Prior
to a no-pit order in 1971 oil field operations producing contaminated soils
were routine and widely accepted. Leaky pumps and flowings produced spills that were never
remediated; well deliverability was tested by flowing to pits and untreatable emulsions
from separators, heater treaters, free water knockout and storage tanks were dumped in
open pits. About 15 oil fields in Alabama were in production before the no-pit order. We
estimate that more than 100 buried and unremediated pits remain in these fields. These pit
are a hazard to livestock and children and must be completely remediated when the oil
fields reach their economic limits and the land is reclaimed for agricultural and
residential use.
These sites could be remediated by several different
metnods, including bioremediation, excavation and transportation to a dump site, soil
washing, soil incineration, and conversion to fuels by agglomeration-flotation with fine
coal or petroleum coke. Bioremediation will not work on highly contaminated soils and can
be slow for heavy or weathered oils. The simplest clean-up method is excavation and
dumping at approved waste sites, but this only relocates the problem. Hot-water washing is
effective only with very large-grain-size soils such as sand and the recovered oil forms
emulsions that are difficult to handle and process. Incineration is expensive. Special
incinerators are required, the energy value of the waste oil is lost and air pollution may
be produced. The method of agglomeration-flotation is the focus of this proposal.

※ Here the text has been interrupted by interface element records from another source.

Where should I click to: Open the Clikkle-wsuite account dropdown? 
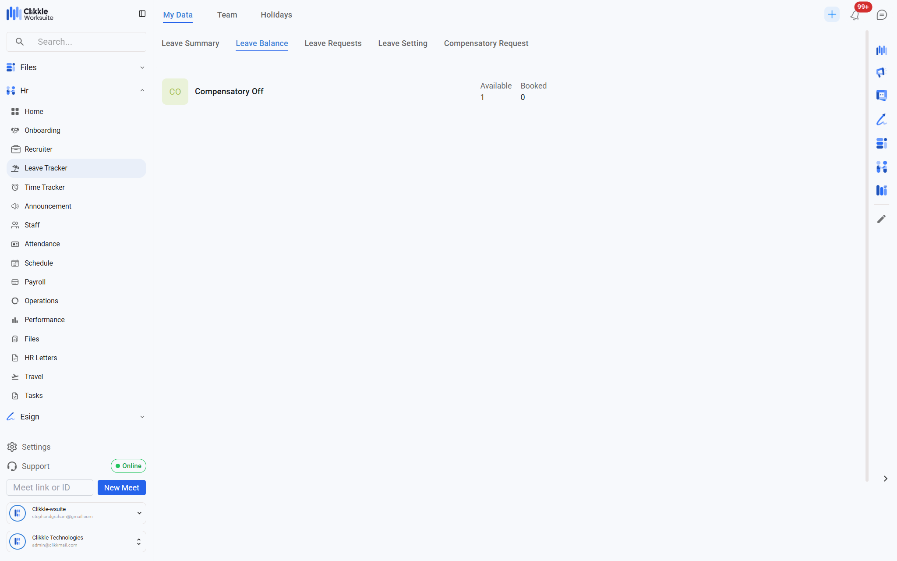139,513
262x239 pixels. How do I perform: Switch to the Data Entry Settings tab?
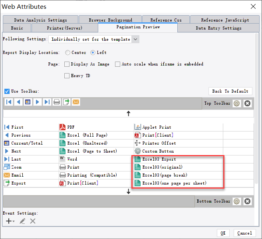(218, 28)
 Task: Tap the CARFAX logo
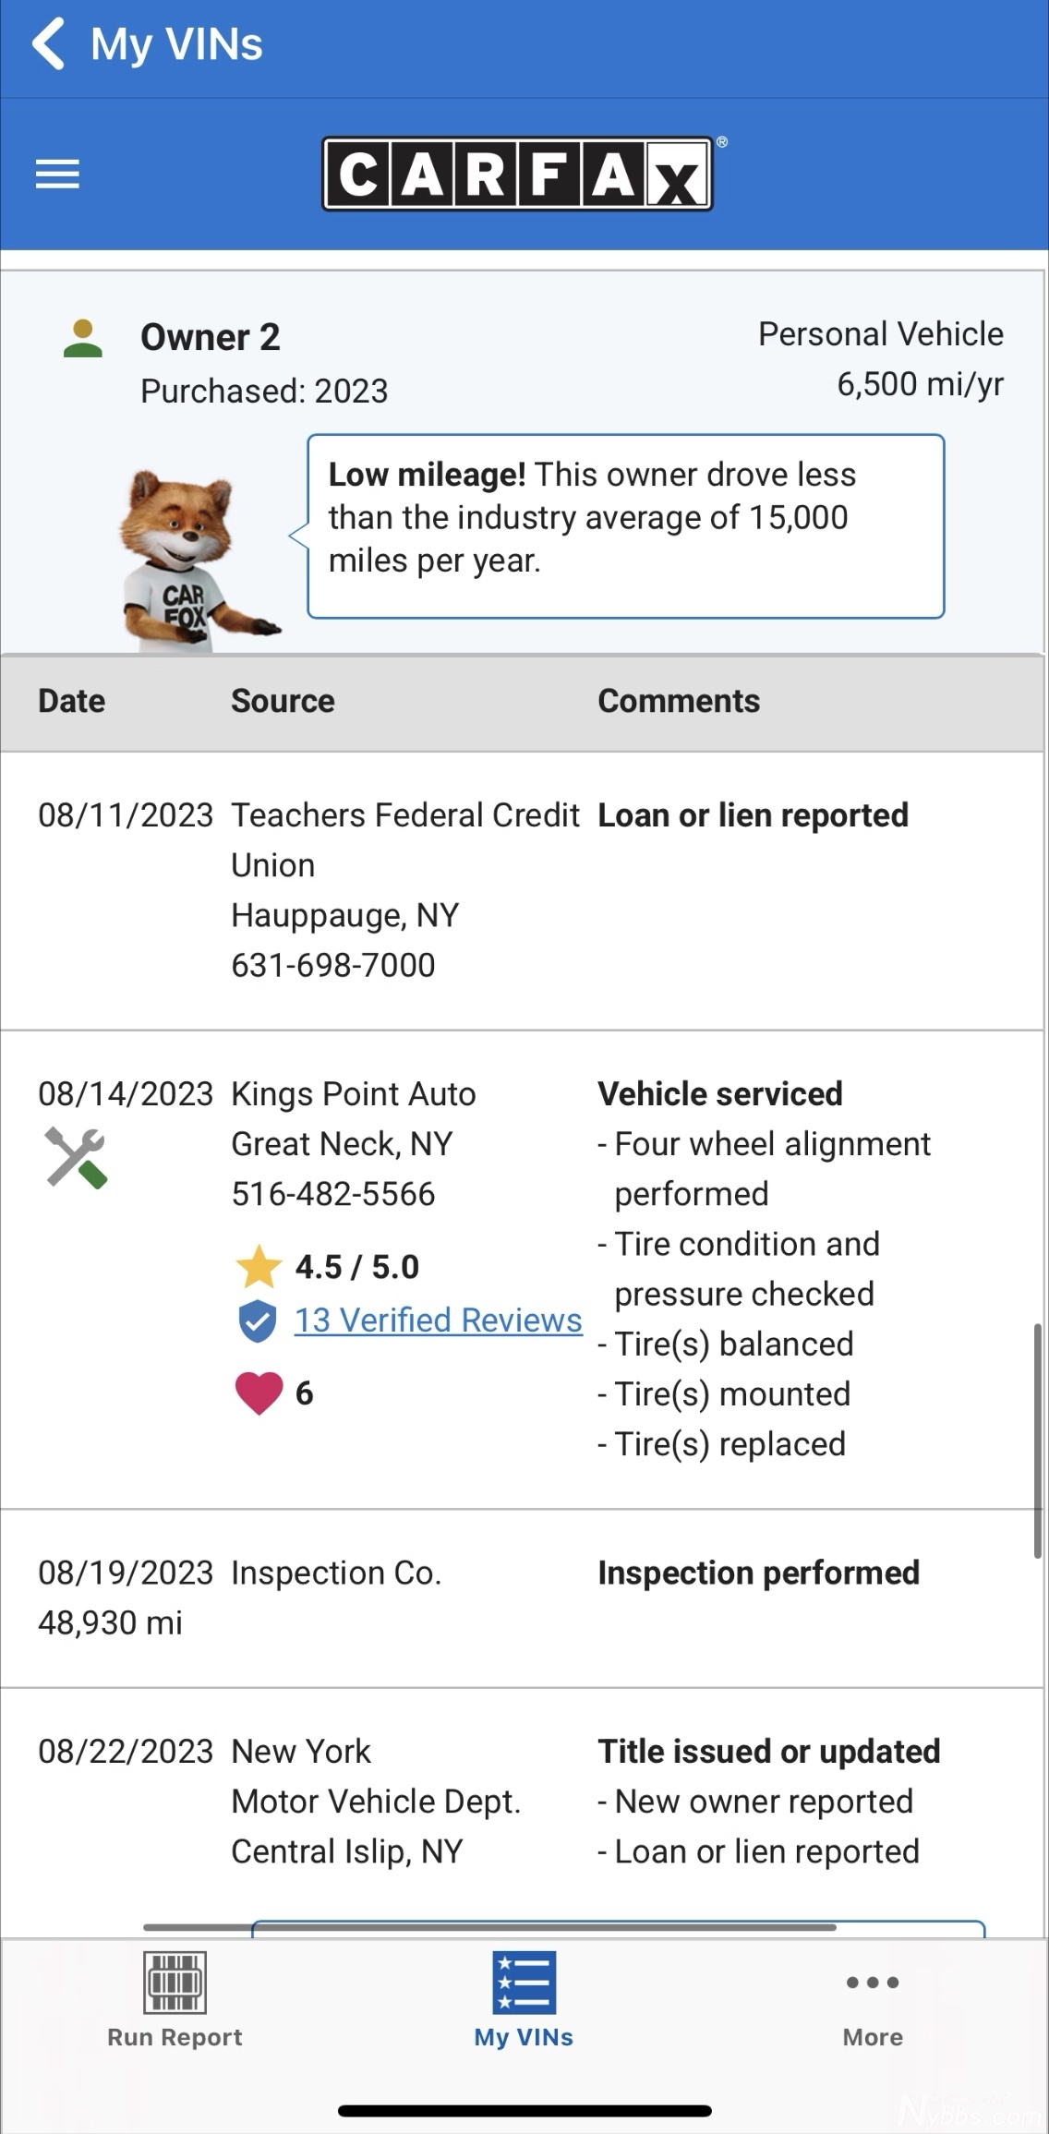tap(518, 174)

We have been working on clean-up of oil-contaminated soils
with the method of agglomeration-flotation since 1991. In this technique fine coal, or
fine petroleum coke, is blended with the soil in a hot-water slurry. The oil agglomeratesw
are then removed by flotation and can burned as fuel. The cleaned soil dewatered and
returned to the ground. Successful demonstrations have been dine with artificially
contaminated beach sand, silty loam and Sucarnoochee soil. It is quick, portable, and
produces a commercial fuel as a byproduct.